Kale and collard greens can usually be found year-round in local grocery stores, but during winter these nutrient-rich members of the cabbage family are at their best, are more abundant, and the price is usually at its lowest too. It may seem daunting to prepare a huge bunch of greens; however, new ways of cooking greens couldn't be easier.


Kale and Collard greensOne bunch of greens from the grocery store will make 2-4 servings when cooked. The key to good greens is making sure they are thoroughly rinsed before cooking. Separate the bunch and using a sharp paring knife, cut off the stems and any discolored areas on the leaves. Stack the leaves up on a cutting board and roughly cut into 2 inch wide strips.

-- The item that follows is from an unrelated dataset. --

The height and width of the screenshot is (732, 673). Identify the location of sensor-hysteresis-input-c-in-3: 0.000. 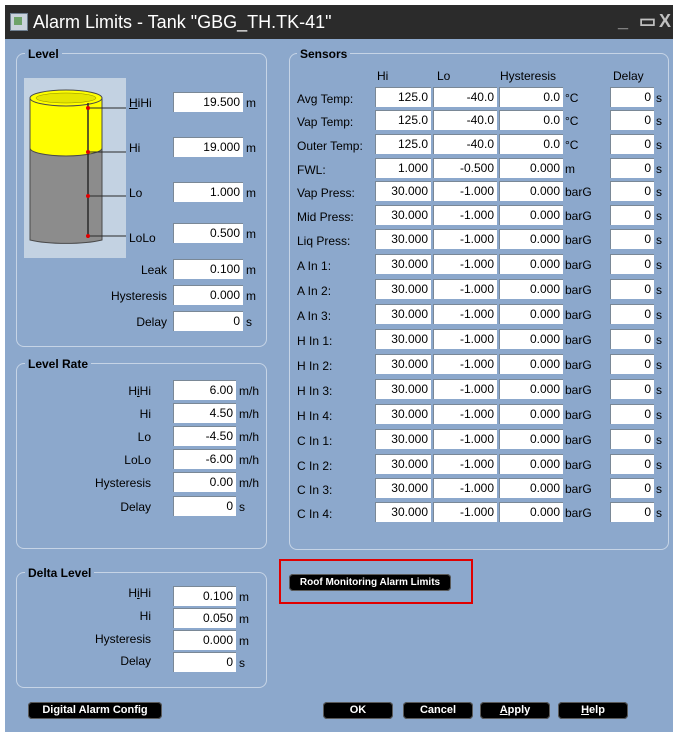
(531, 488).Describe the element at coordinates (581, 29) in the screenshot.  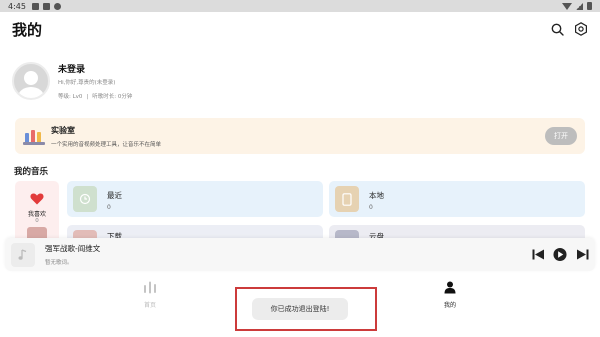
I see `settings-gear-icon` at that location.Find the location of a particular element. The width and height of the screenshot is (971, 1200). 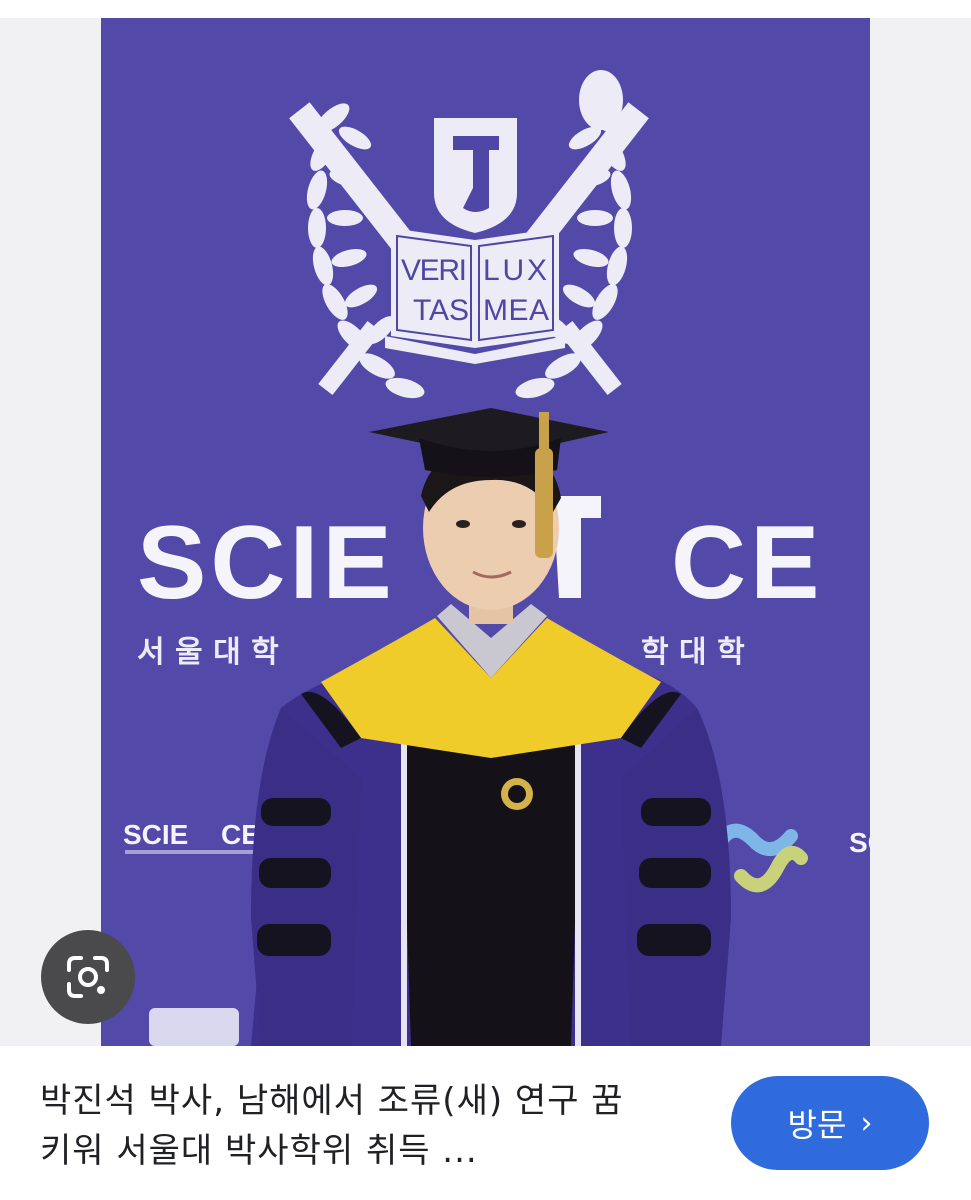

Place the cut up greens in a large bowl of cold water. Rinse and pull the greens out of the water and place in a colander. Sand particles from the greens are left in the rinse water. Repeat this process until there are no longer sand particles in the bottom of the bowl of water. Place greens in colander and shake out excess water. Set aside to drain.

Garlic and Greens Sauté

2 tablespoons olive or safflower oil
3-4 tablespoons minced garlic
1 bunch greens, rinsed and cut
Salt and pepper, to taste

Place large lidded skillet or wok over medium high heat. Add oil and garlic. Lower heat and sauté garlic for several minutes until golden. Add greens and cover with lid. Leave lid on for 5 minutes. Greens will drastically reduce in volume during this time. Remove lid and add salt and pepper. Stir to coat greens with garlic oil mixture. Serves 2-4
   


Collard SoupKale and Roasted Vegetable Soup Recipe

I'm not usually a big fan of kale; I find it bitter. But in this recipe, the kale provides a compliment to the sweet carrots and squash resulting in a delicious winter soup.

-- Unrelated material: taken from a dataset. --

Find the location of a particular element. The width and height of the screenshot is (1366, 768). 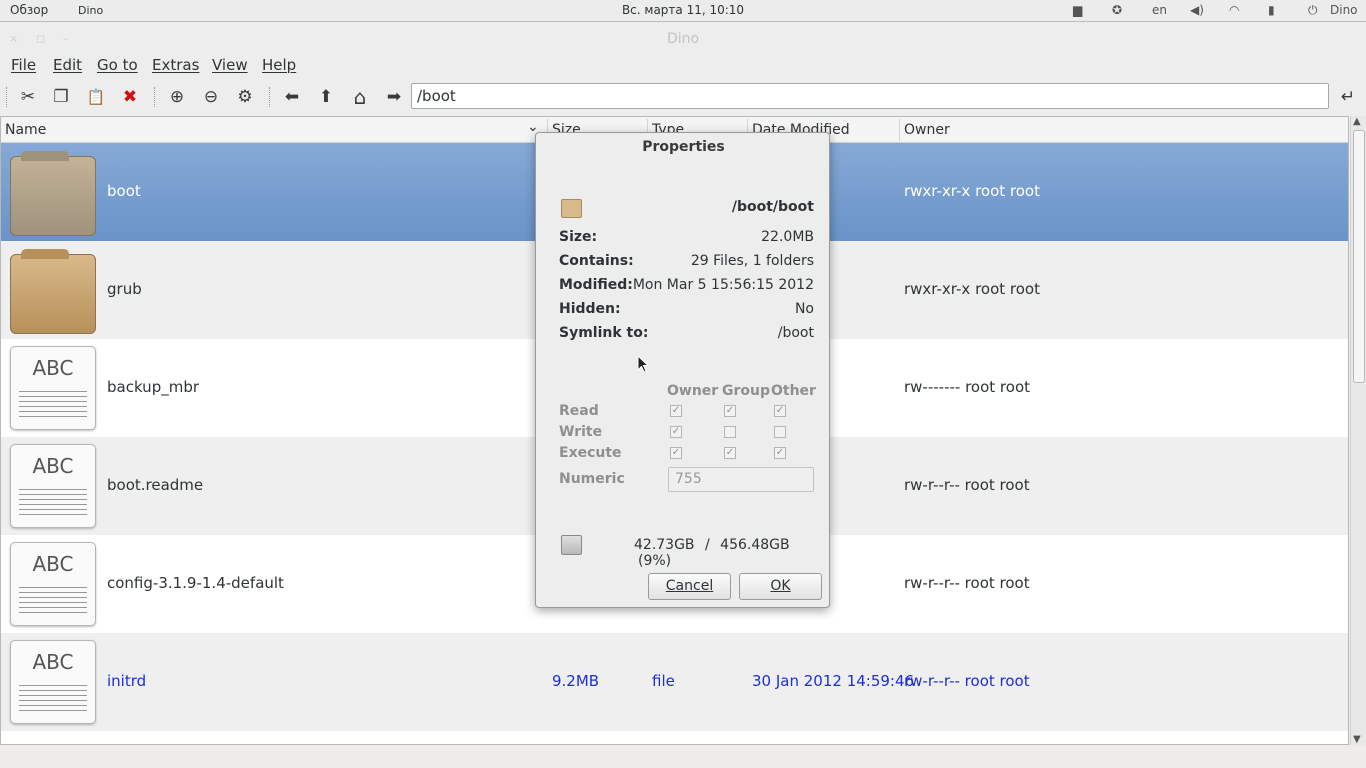

delete-icon: ✖ is located at coordinates (130, 97).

3 medium carrots, peeled and quartered lenthwise
2 large tomatoes, quartered
1 large onion, cut into 8 wedges or 4 or 5 slices
1/2 small butternut squash, peeled, seeded, cut lengthwise into 1/2 inch thick wedges
6 garlic cloves
1 Tbsp olive oil
6 cups or more of vegetable broth
4 cups of finely chopped kale
3 large fresh thyme sprigs
1 bay leaf
1 15 oz can of Great Northern white beans, drained

1 Preheat oven to 400°F (reduce heat by 25°F if using convection oven). Spray rimmed baking sheet with nonstick oil spray. Arrange carrots, tomatoes, onion, squash, and garlic on sheet. Drizzle with olive oil. Sprinkle with salt and pepper. Toss to coat. Roast until vegetables are brown and tender, stirring occasionally, about 45 minutes.

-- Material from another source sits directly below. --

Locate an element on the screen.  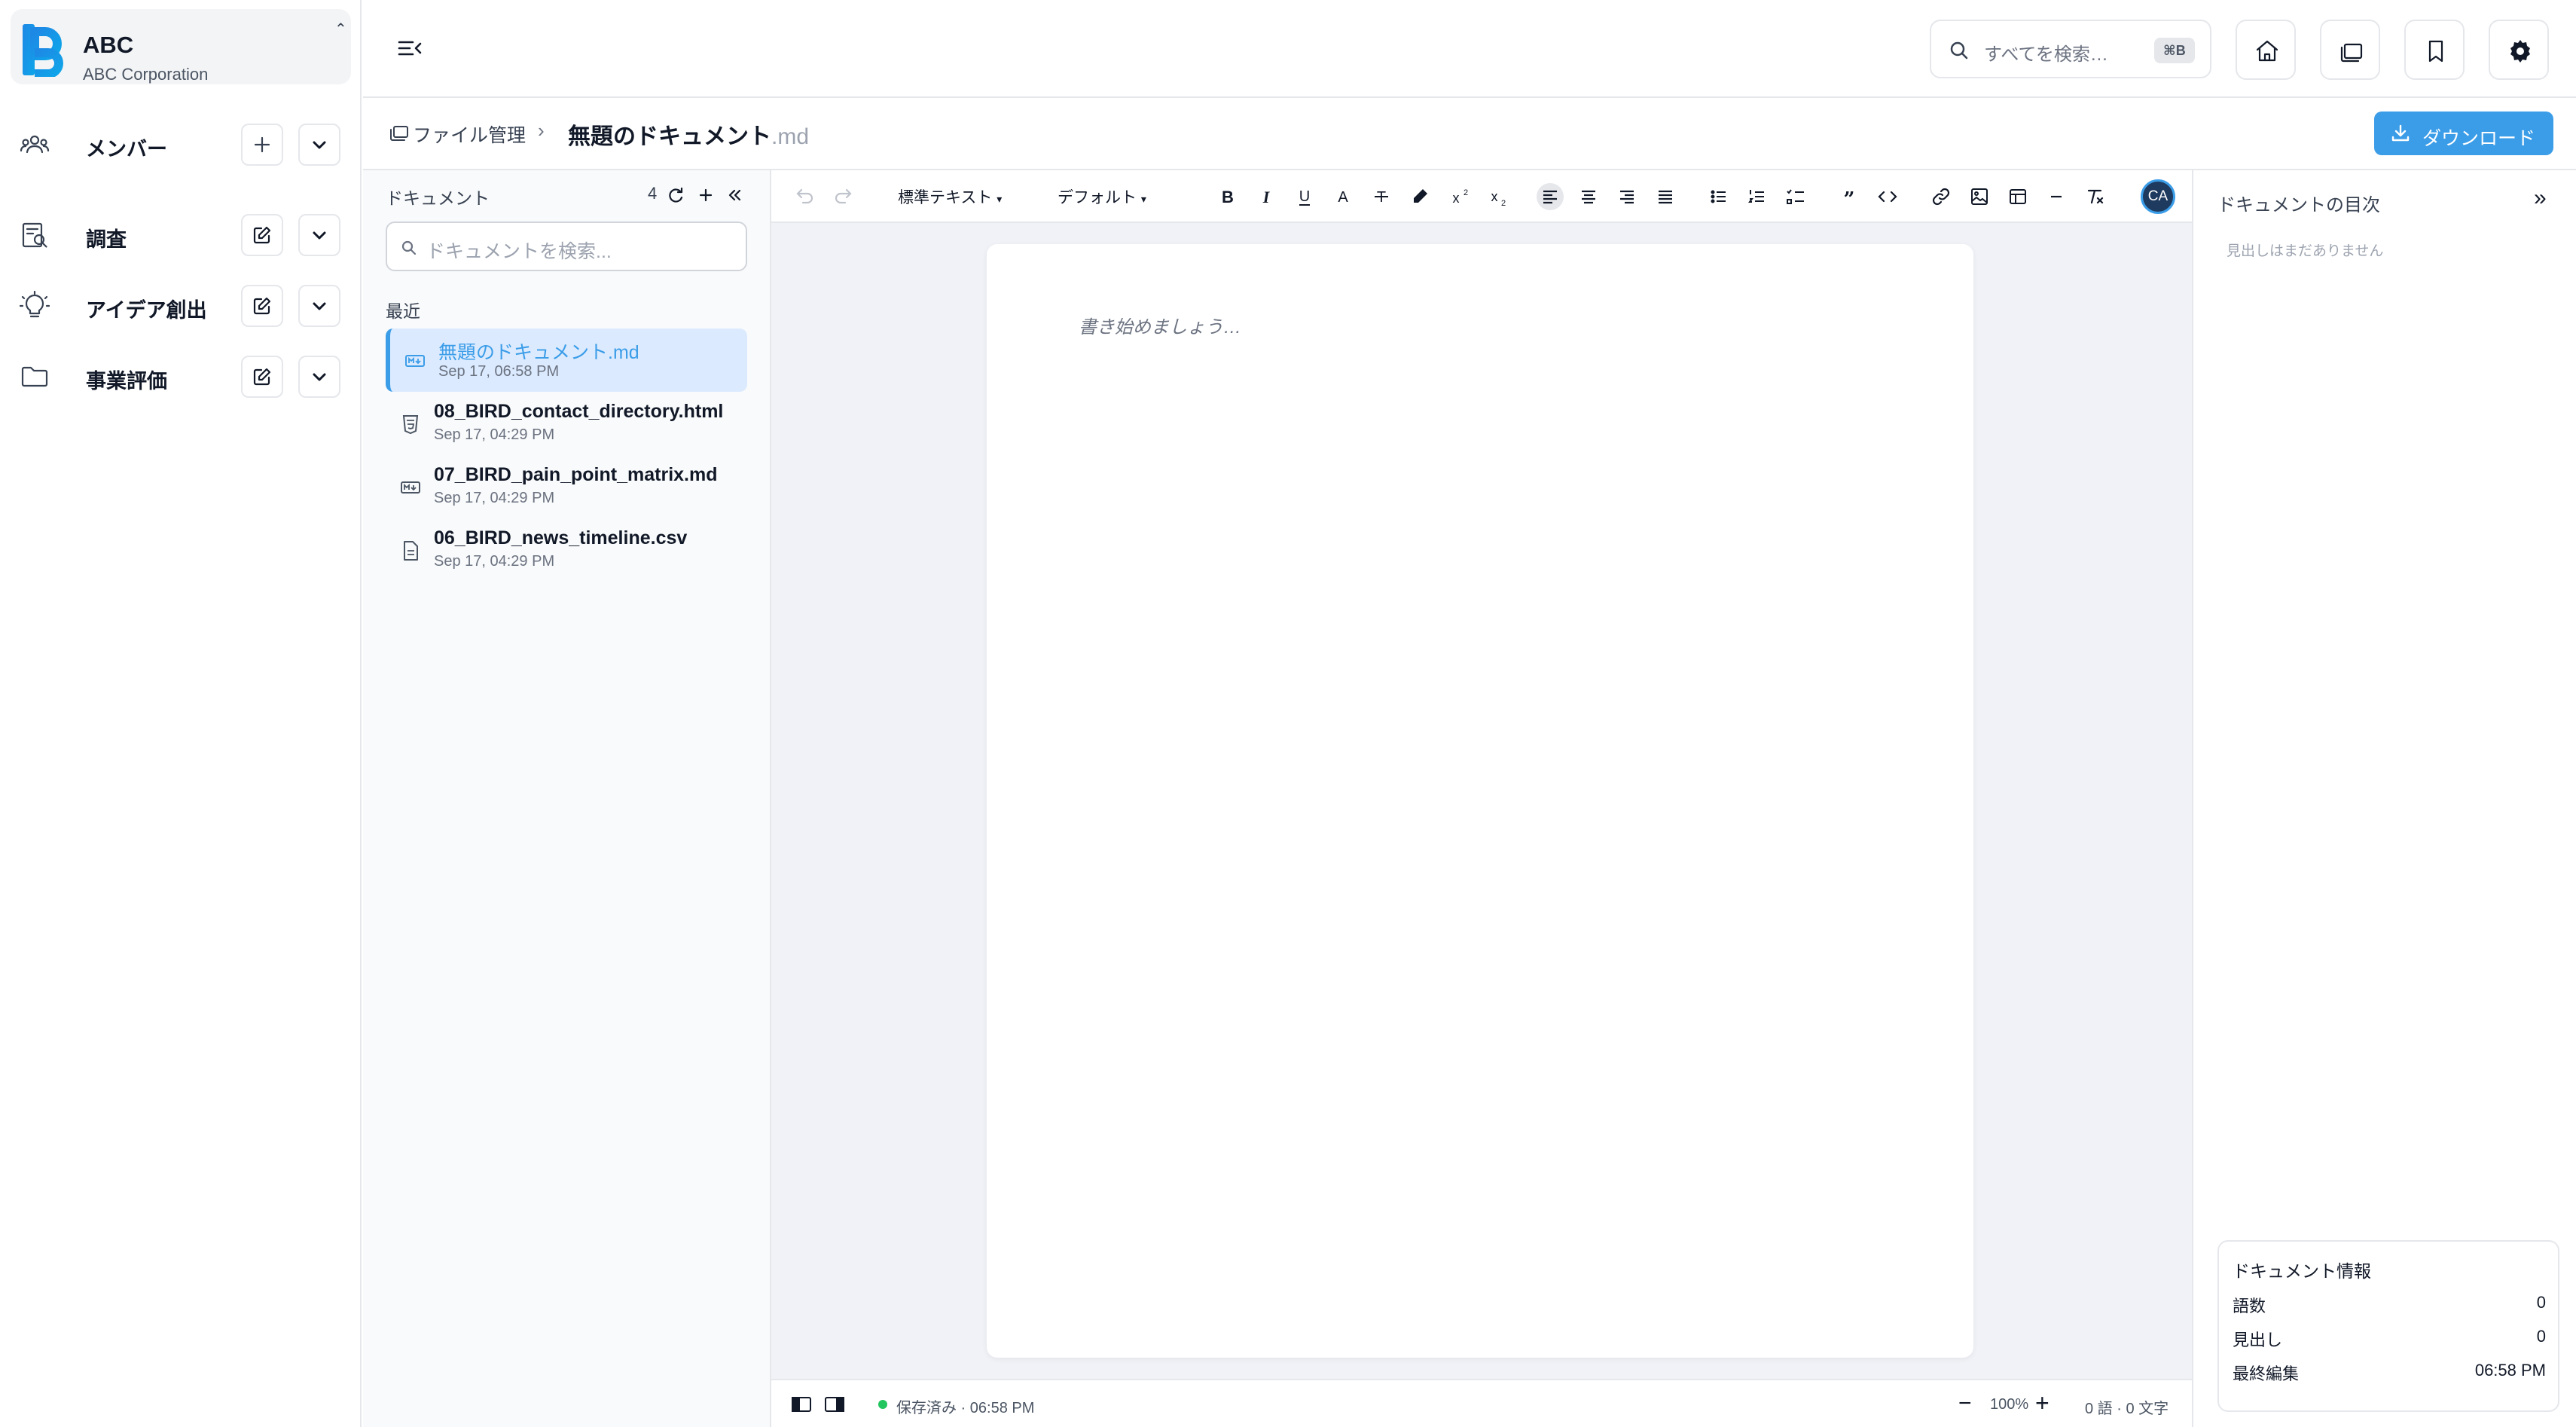
top-bar: すべてを検索… ⌘B is located at coordinates (1470, 49).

2 Transfer carrots and squash to work surface. Cut into 1/2 inch pieces; set aside. Peel garlic cloves; place in processor. Add tomatoes and onion; puree until almost smooth. Pour 1/2 cup broth onto baking sheet; scrape up any browned bits. Transfer broth and vegetable puree to large pot. Add 5 1/2 cups broth, kale, thyme and bay leaf to pot. Bring to boil. Reduce heat. Simmer uncovered until kale is tender, about 30 minutes.

3 Add beans, carrots, and squash to soup. Simmer 8 minutes to blend flavors, adding more broth to thin soup if necessary. Season with salt and pepper. Discard thyme sprigs and bay leaf.

Can be made a day ahead. Serves six.